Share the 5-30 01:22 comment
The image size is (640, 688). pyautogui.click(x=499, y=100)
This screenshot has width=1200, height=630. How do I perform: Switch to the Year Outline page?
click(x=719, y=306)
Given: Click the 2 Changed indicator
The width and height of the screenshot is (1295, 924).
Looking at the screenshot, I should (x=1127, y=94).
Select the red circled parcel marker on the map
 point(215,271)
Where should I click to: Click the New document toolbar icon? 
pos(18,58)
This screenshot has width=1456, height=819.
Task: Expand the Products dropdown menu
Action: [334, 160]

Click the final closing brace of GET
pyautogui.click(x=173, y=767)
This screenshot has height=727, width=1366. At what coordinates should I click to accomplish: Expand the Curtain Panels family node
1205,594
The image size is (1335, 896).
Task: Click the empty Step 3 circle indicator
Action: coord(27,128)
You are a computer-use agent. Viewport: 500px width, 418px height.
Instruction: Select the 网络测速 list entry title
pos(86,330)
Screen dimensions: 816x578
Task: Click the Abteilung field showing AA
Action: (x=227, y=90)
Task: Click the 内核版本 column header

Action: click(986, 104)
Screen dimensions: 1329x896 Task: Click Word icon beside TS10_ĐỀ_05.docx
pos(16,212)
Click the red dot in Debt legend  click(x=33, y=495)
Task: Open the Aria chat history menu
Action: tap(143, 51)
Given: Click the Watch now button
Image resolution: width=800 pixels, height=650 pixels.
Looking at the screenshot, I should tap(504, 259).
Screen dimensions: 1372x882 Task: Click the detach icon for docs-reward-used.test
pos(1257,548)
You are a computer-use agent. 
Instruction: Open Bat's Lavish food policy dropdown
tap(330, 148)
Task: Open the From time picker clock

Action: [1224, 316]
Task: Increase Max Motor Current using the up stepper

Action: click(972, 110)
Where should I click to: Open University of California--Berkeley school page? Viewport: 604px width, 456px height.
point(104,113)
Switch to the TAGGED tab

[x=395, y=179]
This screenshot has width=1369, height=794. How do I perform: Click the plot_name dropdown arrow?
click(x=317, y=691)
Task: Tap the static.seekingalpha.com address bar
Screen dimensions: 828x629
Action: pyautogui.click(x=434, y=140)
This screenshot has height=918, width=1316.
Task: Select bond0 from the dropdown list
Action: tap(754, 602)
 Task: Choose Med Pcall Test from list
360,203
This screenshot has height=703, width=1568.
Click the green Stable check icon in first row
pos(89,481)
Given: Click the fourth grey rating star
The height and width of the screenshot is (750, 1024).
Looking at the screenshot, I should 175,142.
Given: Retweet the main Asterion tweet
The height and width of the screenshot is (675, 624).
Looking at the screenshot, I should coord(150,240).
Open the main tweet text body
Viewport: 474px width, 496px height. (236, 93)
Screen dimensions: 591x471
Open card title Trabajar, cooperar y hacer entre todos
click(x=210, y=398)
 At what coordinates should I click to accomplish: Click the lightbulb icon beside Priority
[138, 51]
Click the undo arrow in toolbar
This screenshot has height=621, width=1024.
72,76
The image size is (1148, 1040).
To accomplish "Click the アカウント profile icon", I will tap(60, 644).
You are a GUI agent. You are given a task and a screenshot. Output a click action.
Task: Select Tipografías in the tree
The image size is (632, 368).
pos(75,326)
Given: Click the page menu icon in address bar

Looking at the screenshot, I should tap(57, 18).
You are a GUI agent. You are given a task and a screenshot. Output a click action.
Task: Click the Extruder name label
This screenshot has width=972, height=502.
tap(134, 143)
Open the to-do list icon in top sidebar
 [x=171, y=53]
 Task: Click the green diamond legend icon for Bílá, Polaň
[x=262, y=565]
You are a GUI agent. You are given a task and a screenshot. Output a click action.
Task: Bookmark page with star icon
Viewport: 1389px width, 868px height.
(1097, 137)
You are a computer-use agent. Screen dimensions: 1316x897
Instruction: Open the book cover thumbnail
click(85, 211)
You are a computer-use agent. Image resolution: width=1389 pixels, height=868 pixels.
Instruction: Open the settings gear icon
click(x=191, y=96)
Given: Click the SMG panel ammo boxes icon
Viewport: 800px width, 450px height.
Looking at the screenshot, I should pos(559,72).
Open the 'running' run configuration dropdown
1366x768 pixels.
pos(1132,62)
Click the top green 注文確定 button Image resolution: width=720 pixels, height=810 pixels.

########################################

Write out all the records again, changing "Instruction" to "Goal" everywhere and leaving the rest unchanged.

OUTPUT OF THE TASK –
Share the 5-30 01:22 comment
The image size is (640, 688). pyautogui.click(x=499, y=100)
This screenshot has width=1200, height=630. How do I perform: Switch to the Year Outline page?
click(x=719, y=306)
Given: Click the 2 Changed indicator
The width and height of the screenshot is (1295, 924).
Looking at the screenshot, I should (x=1127, y=94).
Select the red circled parcel marker on the map
 point(215,271)
Where should I click to: Click the New document toolbar icon? 
pos(18,58)
This screenshot has width=1456, height=819.
Task: Expand the Products dropdown menu
Action: [334, 160]

Click the final closing brace of GET
pyautogui.click(x=173, y=767)
This screenshot has height=727, width=1366. At what coordinates should I click to accomplish: Expand the Curtain Panels family node
1205,594
The image size is (1335, 896).
Task: Click the empty Step 3 circle indicator
Action: coord(27,128)
You are a computer-use agent. Viewport: 500px width, 418px height.
Goal: Select the 网络测速 list entry title
pos(86,330)
Screen dimensions: 816x578
Task: Click the Abteilung field showing AA
Action: (x=227, y=90)
Task: Click the 内核版本 column header

Action: click(986, 104)
Screen dimensions: 1329x896 Task: Click Word icon beside TS10_ĐỀ_05.docx
pos(16,212)
Click the red dot in Debt legend  click(x=33, y=495)
Task: Open the Aria chat history menu
Action: tap(143, 51)
Given: Click the Watch now button
Image resolution: width=800 pixels, height=650 pixels.
Looking at the screenshot, I should tap(504, 259).
Screen dimensions: 1372x882 Task: Click the detach icon for docs-reward-used.test
pos(1257,548)
You are a computer-use agent. 
Goal: Open Bat's Lavish food policy dropdown
tap(330, 148)
Task: Open the From time picker clock

Action: [1224, 316]
Task: Increase Max Motor Current using the up stepper

Action: click(972, 110)
Where should I click to: Open University of California--Berkeley school page? Viewport: 604px width, 456px height.
point(104,113)
Switch to the TAGGED tab

[x=395, y=179]
This screenshot has width=1369, height=794. How do I perform: Click the plot_name dropdown arrow?
click(x=317, y=691)
Task: Tap the static.seekingalpha.com address bar
Screen dimensions: 828x629
Action: pyautogui.click(x=434, y=140)
This screenshot has height=918, width=1316.
Task: Select bond0 from the dropdown list
Action: tap(754, 602)
 Task: Choose Med Pcall Test from list
360,203
This screenshot has height=703, width=1568.
Click the green Stable check icon in first row
pos(89,481)
Given: Click the fourth grey rating star
The height and width of the screenshot is (750, 1024).
Looking at the screenshot, I should 175,142.
Given: Retweet the main Asterion tweet
The height and width of the screenshot is (675, 624).
Looking at the screenshot, I should coord(150,240).
Open the main tweet text body
Viewport: 474px width, 496px height. (236, 93)
Screen dimensions: 591x471
Open card title Trabajar, cooperar y hacer entre todos
click(x=210, y=398)
 At what coordinates should I click to accomplish: Click the lightbulb icon beside Priority
[138, 51]
Click the undo arrow in toolbar
This screenshot has height=621, width=1024.
72,76
The image size is (1148, 1040).
To accomplish "Click the アカウント profile icon", I will tap(60, 644).
You are a GUI agent. You are given a task and a screenshot. Output a click action.
Task: Select Tipografías in the tree
The image size is (632, 368).
pos(75,326)
Given: Click the page menu icon in address bar

Looking at the screenshot, I should tap(57, 18).
You are a GUI agent. You are given a task and a screenshot. Output a click action.
Task: Click the Extruder name label
This screenshot has width=972, height=502.
tap(134, 143)
Open the to-do list icon in top sidebar
 [x=171, y=53]
 Task: Click the green diamond legend icon for Bílá, Polaň
[x=262, y=565]
You are a GUI agent. You are given a task and a screenshot. Output a click action.
Task: Bookmark page with star icon
Viewport: 1389px width, 868px height.
(1097, 137)
You are a computer-use agent. Screen dimensions: 1316x897
Goal: Open the book cover thumbnail
click(85, 211)
You are a computer-use agent. Image resolution: width=1389 pixels, height=868 pixels.
Goal: Open the settings gear icon
click(x=191, y=96)
Given: Click the SMG panel ammo boxes icon
Viewport: 800px width, 450px height.
Looking at the screenshot, I should pos(559,72).
Open the 'running' run configuration dropdown
1366x768 pixels.
pos(1132,62)
Click the top green 注文確定 button Image resolution: width=720 pixels, height=810 pixels.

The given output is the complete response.